La única solución: complementar y coordinar

Rubén López

GALICIA

La situación en la que se encuentran los tres aeropuertos gallegos puede considerarse cuando menos delicada. El descenso continuado (muy por encima de la media global de la red de Aena) tiene dos consecuencias inmediatas. Por un lado, el importante incremento de los resultados negativos de explotación de los tres aeropuertos, que no solo se enfrentan al descenso de ingresos derivados de la pérdida de pasajeros, sino al gran aumento de las amortizaciones derivadas de unas desmesuradas inversiones en infraestructuras y su mantenimiento. Todo ello, no cabe duda, incrementará el ya elevado déficit que arrastra cada aeropuerto por separado y Aena en su conjunto.
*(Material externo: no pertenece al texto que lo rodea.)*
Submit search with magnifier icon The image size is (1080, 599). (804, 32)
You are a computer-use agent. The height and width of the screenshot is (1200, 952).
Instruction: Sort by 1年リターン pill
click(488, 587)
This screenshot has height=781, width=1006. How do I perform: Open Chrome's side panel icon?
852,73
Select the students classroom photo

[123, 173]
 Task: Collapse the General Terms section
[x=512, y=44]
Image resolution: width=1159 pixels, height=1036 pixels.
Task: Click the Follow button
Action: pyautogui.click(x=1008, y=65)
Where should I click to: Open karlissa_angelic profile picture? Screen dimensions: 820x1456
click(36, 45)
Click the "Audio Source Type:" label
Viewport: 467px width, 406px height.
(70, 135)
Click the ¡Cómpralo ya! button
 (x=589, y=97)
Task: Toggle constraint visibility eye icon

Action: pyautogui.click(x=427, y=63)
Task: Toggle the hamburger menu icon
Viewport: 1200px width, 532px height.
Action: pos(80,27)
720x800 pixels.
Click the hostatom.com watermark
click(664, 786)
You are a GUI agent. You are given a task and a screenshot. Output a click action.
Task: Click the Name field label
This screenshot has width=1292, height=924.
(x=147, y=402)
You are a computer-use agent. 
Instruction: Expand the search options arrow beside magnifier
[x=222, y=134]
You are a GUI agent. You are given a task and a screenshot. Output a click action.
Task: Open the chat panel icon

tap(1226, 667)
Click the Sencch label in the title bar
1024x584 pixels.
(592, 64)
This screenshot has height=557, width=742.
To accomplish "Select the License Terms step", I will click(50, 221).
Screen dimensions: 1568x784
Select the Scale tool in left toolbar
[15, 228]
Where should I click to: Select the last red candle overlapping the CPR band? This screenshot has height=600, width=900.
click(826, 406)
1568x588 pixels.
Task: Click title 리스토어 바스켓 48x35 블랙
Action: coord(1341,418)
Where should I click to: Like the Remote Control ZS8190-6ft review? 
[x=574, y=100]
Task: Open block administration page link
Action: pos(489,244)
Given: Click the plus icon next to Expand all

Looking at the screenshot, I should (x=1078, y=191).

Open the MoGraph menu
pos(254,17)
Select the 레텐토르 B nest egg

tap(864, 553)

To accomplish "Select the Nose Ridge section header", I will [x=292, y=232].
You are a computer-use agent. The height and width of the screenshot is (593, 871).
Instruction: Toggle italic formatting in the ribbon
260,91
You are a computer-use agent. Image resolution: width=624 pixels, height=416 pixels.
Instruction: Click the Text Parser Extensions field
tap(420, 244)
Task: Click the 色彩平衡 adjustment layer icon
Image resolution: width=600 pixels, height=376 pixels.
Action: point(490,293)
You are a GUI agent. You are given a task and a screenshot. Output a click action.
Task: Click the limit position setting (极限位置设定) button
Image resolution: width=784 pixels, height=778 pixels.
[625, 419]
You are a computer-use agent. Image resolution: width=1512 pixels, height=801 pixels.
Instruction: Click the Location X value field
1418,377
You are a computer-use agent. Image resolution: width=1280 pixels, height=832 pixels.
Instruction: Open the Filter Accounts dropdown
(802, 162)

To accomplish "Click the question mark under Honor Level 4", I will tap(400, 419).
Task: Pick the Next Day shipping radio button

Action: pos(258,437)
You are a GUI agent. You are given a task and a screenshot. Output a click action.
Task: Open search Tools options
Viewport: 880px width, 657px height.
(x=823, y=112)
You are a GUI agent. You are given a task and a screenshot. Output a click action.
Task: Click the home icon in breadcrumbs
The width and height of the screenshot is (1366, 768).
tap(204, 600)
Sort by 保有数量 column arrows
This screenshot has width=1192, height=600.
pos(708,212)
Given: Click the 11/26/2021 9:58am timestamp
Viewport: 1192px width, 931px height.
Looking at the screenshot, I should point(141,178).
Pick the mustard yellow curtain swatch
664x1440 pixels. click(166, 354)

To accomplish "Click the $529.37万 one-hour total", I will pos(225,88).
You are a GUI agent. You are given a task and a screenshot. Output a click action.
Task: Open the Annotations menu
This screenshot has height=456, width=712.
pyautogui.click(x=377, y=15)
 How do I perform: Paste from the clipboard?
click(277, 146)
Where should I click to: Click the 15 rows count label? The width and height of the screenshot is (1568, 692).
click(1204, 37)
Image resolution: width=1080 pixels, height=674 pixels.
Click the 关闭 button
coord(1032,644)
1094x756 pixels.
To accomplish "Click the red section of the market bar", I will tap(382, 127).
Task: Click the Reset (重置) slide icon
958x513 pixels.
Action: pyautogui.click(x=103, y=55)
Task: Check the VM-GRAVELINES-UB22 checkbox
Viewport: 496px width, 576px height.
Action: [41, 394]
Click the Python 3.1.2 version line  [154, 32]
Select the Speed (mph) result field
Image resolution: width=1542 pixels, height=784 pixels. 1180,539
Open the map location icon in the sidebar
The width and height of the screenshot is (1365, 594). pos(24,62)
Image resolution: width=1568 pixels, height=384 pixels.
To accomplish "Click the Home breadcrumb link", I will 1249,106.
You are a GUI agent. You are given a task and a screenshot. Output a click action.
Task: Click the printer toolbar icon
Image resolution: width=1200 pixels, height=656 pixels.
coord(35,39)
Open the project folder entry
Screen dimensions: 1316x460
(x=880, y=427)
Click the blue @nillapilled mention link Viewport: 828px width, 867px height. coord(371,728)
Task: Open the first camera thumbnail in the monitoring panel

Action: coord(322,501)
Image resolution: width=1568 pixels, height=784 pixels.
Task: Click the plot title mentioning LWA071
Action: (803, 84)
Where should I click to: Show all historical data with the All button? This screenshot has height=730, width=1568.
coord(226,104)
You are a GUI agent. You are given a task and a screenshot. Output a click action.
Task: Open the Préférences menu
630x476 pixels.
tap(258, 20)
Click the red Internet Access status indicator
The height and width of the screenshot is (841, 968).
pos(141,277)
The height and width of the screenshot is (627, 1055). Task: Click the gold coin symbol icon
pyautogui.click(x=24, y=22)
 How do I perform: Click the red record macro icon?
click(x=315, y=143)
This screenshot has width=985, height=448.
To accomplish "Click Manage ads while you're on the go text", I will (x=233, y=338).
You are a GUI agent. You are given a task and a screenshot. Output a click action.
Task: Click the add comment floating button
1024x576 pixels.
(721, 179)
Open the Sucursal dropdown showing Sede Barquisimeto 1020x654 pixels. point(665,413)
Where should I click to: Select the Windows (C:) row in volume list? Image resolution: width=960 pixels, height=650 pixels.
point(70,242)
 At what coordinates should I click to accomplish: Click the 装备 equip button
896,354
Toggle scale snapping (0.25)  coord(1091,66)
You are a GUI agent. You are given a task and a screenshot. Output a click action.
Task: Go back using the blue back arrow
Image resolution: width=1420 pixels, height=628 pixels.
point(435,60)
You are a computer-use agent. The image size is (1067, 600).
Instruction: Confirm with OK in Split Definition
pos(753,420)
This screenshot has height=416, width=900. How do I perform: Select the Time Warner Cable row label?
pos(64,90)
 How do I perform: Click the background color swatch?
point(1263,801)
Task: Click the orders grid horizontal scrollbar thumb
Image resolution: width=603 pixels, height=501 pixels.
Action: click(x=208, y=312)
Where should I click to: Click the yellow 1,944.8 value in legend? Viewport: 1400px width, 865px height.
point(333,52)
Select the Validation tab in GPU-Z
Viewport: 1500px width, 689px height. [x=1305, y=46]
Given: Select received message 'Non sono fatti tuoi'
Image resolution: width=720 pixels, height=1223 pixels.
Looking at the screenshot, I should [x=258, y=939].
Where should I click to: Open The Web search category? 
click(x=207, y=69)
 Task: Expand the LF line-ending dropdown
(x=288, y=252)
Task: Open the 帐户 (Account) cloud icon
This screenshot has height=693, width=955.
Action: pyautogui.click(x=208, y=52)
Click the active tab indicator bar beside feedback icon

Pero, además, dada la competencia interna entre los tres aeropuertos de la comunidad, la caída del mercado nacional y las pobres perspectivas de futuro, algunas compañías aéreas podrían estar replanteándose en estas complicadas condiciones su posicionamiento en Galicia, lo que nos puede deparar nuevas pérdidas de conectividad a corto y medio plazo. Las soluciones, que las hay, deben tomarse con carácter inmediato y pasan, exclusivamente, y una vez descartado el cierre de ningún aeródromo, por coordinar, complementar y gestionar la promoción conjunta de los tres aeropuertos desde Galicia.